Tapi ku kesampingkan itu dan bergegas menaiki lift.

Dua menit kemudian

Aku masuk ke ruangan Po Cut; di dalam ada tiga perawat wanita dan seorang lelaki berkaos hitam sedang duduk di sebuah kursi panjang. Aku sendiri tahu dia itu polisi meski barangkali dirinya tak menyadari bahwa aku ini Jimmy.

Tanpa menghiraukannya, aku berjalan ke arah perawat dan bertanya tentang ibu Faisal. Saat sedang berbincang dengan mereka, terlihat dari sudut pandang buramku lelaki tadi sudah beranjak dari duduk dan pergi entah ke mana aku tak tahu sebab terlalu fokus berbicara.

“Bukan apa-apa… pasien di kamar 10 adalah keluarga polisi, dan mereka tidak mengizinkan pengunjung datang untuk menjenguk.” Ujar salah seorang perawat.

“Kenapa begitu?”

“Entahlah… itu permintaannya jadi aku tidak banyak tanya lagi. Mungkin ada hal yang bersifat sangat pribadi.”

Aku mengangguk mendengar ucapannya lalu membalas, “aku Detektif Jimmy dan yang menjaga pasien di kamar itu adalah rekanku, namanya Faisal. Jadi tak ada yang perlu dikhawatirkan.”

Tiba-tiba gelagat perawat ini berubah drastis, wajahnya memperlihatkan rasa terkejut yang luar biasa. Tidak hanya ia, dua temannya pun juga sama.

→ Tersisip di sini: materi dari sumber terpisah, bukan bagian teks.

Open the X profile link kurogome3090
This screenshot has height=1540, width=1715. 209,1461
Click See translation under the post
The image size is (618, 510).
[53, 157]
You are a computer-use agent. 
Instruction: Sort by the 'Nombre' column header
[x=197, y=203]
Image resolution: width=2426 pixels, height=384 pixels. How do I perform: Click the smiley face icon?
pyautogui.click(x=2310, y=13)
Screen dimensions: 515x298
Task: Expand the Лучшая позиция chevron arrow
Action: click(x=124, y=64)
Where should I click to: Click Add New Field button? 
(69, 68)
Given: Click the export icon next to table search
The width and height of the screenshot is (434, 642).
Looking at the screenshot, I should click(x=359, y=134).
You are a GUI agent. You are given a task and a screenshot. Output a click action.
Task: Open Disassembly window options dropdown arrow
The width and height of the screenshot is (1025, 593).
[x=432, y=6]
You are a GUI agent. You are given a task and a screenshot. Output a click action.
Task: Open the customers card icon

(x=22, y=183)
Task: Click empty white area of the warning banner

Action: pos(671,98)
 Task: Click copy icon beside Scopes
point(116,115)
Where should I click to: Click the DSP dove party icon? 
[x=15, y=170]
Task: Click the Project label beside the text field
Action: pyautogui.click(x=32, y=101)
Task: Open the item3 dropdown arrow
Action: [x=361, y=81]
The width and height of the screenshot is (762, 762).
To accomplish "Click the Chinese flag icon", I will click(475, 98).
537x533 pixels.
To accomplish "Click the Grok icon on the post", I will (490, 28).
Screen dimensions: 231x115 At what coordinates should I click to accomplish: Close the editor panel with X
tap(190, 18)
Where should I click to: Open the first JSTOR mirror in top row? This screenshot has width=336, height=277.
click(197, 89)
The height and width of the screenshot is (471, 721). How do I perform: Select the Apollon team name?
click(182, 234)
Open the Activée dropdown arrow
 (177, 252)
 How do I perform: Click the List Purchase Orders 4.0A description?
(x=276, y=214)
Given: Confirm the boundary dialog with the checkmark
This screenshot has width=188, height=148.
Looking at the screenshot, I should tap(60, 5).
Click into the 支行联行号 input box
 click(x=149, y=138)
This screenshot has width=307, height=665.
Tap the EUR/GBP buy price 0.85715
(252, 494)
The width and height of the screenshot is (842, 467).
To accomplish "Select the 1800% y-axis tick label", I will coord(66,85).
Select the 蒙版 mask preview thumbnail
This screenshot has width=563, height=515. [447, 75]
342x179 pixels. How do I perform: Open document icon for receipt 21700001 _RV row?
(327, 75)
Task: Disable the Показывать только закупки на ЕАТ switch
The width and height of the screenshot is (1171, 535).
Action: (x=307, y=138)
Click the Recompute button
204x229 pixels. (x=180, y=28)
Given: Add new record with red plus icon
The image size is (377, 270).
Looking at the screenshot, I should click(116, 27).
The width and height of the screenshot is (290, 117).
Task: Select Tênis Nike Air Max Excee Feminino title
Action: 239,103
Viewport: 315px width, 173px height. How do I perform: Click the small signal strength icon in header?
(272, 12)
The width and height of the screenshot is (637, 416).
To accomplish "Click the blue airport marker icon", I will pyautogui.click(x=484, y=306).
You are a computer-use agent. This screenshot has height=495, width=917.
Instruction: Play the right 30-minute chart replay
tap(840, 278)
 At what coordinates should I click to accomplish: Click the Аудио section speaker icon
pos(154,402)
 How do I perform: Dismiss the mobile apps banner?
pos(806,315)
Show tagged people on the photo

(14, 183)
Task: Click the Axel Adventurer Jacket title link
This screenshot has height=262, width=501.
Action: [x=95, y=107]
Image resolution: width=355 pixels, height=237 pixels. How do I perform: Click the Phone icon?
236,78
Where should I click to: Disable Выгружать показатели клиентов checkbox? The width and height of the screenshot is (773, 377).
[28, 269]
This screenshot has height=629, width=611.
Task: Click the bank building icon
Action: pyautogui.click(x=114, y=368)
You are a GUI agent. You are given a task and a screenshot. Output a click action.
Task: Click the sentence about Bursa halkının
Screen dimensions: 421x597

“A-anda Detektif Jimmy…?” suara sang perawat menjadi sedikit gugup.

Adapun aku hanya mengangguk saja sembari tersenyum namun tetap memandanginya dengan serius.

“Ba-baik… kalau begitu akan saya kabarkan dulu kepada keluarga pasien. Mari detektif.” Ia mengantarkanku ke kamar 10.

Sesaat sampai di situ, si perawat masuk ke dalam namun memintaku untuk menunggu di luar sejenak. Alasannya agar Faisal tidak terkejut dengan kehadiranku dan karena wanita ini pun memang sudah ditugasi oleh sang ajudan tersebut untuk melaporkan siapa saja yang ingin menjenguk ibunya.

Tak berlangsung lama, selang beberapa detik kemudian perawat tadi keluar dari kamar dan mempersilahkanku masuk. Begitu aku berjalan ke dalam, ternyata polisi yang ku lihat tadi berada di sini. Ia sedang duduk di sofa dekat jendela sambil menyibukkan diri dengan ponsel.

Tapi, ketika dirinya menyadari kehadiranku, langsung lelaki itu menyimpan telepon genggam ke dalam saku celana, bangkit dari duduk dan berjalan mendekat.

“Senang bertemu dengan anda detektif. Maaf tadi aku tidak menyadari bahwa kau Detektif Jimmy, jadi aku tidak menyapamu.” Katanya sambil menjulurkan tangan.

Ku raih tangannya dan menyahut, “tidak masalah. Apa kau bertugas di sini?”

“Tidak, aku hanya menemani temanku.”

“Faisal…?”

Polisi itu mengangguk merespon pertanyaanku.

“Lalu, di mana dia?”

Tak lama setelah mengajukan pertanyaan, aku mendengar pintu kamar mandi terbuka dan keluarlah seorang pria… dialah Faisal. Panjang umur pikirku dalam hati.

“Detektif…?” celoteh ajudan itu yang buru-buru berjalan menyalamiku.

“Sudah lama tak bertemu…” lanjutnya.

“Ya…” sahutku tersenyum, “terakhir kali saat kita menjalani misi bersama.”

“Benar… kalau tak salah ketika kita menyergap Fernando.”

“Betul, dan sekarang dia berhasil kabur lagi.”

Perkataanku seketika memudarkan senyuman Faisal. Dari yang ku lihat, gelagatnya berubah menjadi sedikit marah dan aku tak tahu dia murka kepada bandit tersebut atau ada hal lainnya.

Lantas Faisal mempersilahkanku duduk di sofa meski awalnya aku menolak karena takut mengganggu ibunya yang sedang terbaring lemah di kasur. Tapi si ajudan sendiri tidak mempermasalahkannya.

“Ibuku sudah tertidur, jadi tak perlu risau.” gumamnya.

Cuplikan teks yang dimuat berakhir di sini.